Over 700 evacuation flights were offered by Turkey’s national airline.
Airlines have been putting a lot of effort into aiding those impacted by the 7.8-magnitude earthquake that devastated western Syria, southern and central Turkey, and southern Turkey on February 6th. Turkish Airlines has officially disclosed that after the catastrophe, it had evacuated 125,957 individuals by the end of today.
We mentioned earlier this week that Pegasus Airlines has been running relief flights to help in the earthquake-affected areas. Between February 6 and February 8, the Turkish airline had run 86 passenger flights in the commercial sector and 22 flights for humanitarian relief.
Additionally, flights transporting aid to southern Turkey had been dispatched by Lufthansa and Emirates. Over the following few weeks, the pair intends to keep up this activities.
The national airline of Turkey, Turkish Airlines, was among the first to arrive and offer assistance. On February 6th, the operator rerouted a number of its business units and diverted 80 planes to support rescue efforts. There were 15,000 volunteers aboard these aircraft.
Updates on Turkish Airlines’ evacuation attempts have been provided today. 150 evacuation flights transporting more than 26,000 passengers are scheduled for today alone, according to Yahya Üstün, senior vice president of media relations for the carrier.
The following was tweeted by the executive in translated Turkish:
“With the 150 evacuation flights we have scheduled for today, 26,699 persons will be transported. From February 6, when the evacuation operation began, through the end of the day, we will have evacuated 125,957 people using a total of 709 flights.
There were 132 flights, with 171 in Adana, 74 in Adyaman, 90 in Diyarbakr, 67 in Elâz, 70 in Anlurfa, 43 in Kahramanmaraş, and 53 in Malatya. Turkish Airlines has also warned its users about false updates purporting to be from the airline. People are being urged to only rely on the information supplied through its official channels.
Help is needed
The global aviation sector is making an effort to contribute in some little way. Delta Air Lines, for instance, announced that it is contributing $100,000 to the relief operations. Boeing, an American company, then declared that it will donate $50000 to the cause.

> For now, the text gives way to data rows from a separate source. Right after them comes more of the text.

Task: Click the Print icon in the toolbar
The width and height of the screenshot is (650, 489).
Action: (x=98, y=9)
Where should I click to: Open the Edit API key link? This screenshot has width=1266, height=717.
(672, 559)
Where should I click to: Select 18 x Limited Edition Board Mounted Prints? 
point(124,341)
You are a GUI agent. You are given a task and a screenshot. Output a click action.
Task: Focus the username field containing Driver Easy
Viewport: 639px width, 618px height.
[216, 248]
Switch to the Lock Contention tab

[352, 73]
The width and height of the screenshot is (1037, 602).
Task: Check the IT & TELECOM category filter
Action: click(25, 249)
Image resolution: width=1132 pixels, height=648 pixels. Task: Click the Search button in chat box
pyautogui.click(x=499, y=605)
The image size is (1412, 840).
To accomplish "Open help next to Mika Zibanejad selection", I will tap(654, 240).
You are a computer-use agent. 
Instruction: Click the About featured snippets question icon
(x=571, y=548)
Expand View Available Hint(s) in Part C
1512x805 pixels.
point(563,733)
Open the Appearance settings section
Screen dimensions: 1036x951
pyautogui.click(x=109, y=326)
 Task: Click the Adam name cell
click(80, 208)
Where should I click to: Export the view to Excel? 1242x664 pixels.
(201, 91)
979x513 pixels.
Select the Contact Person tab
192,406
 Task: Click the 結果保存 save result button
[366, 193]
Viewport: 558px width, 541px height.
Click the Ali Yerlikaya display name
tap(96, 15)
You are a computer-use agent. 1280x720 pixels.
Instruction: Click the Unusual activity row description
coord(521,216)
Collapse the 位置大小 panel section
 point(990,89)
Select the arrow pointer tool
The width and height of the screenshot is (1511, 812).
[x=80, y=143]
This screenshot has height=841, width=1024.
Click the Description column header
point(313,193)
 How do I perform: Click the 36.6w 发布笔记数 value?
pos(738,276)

Drones have been sent to support rescue and relief efforts all across the world by companies like India’s Garuda Aerospace.
Following the earthquake, there have been more than 21,000 confirmed deaths. The sum from the Fukushima tragedy in Japan in March 2011 has been eclipsed by this horrifying number. Any assistance will therefore be greatly appreciated during this difficult time.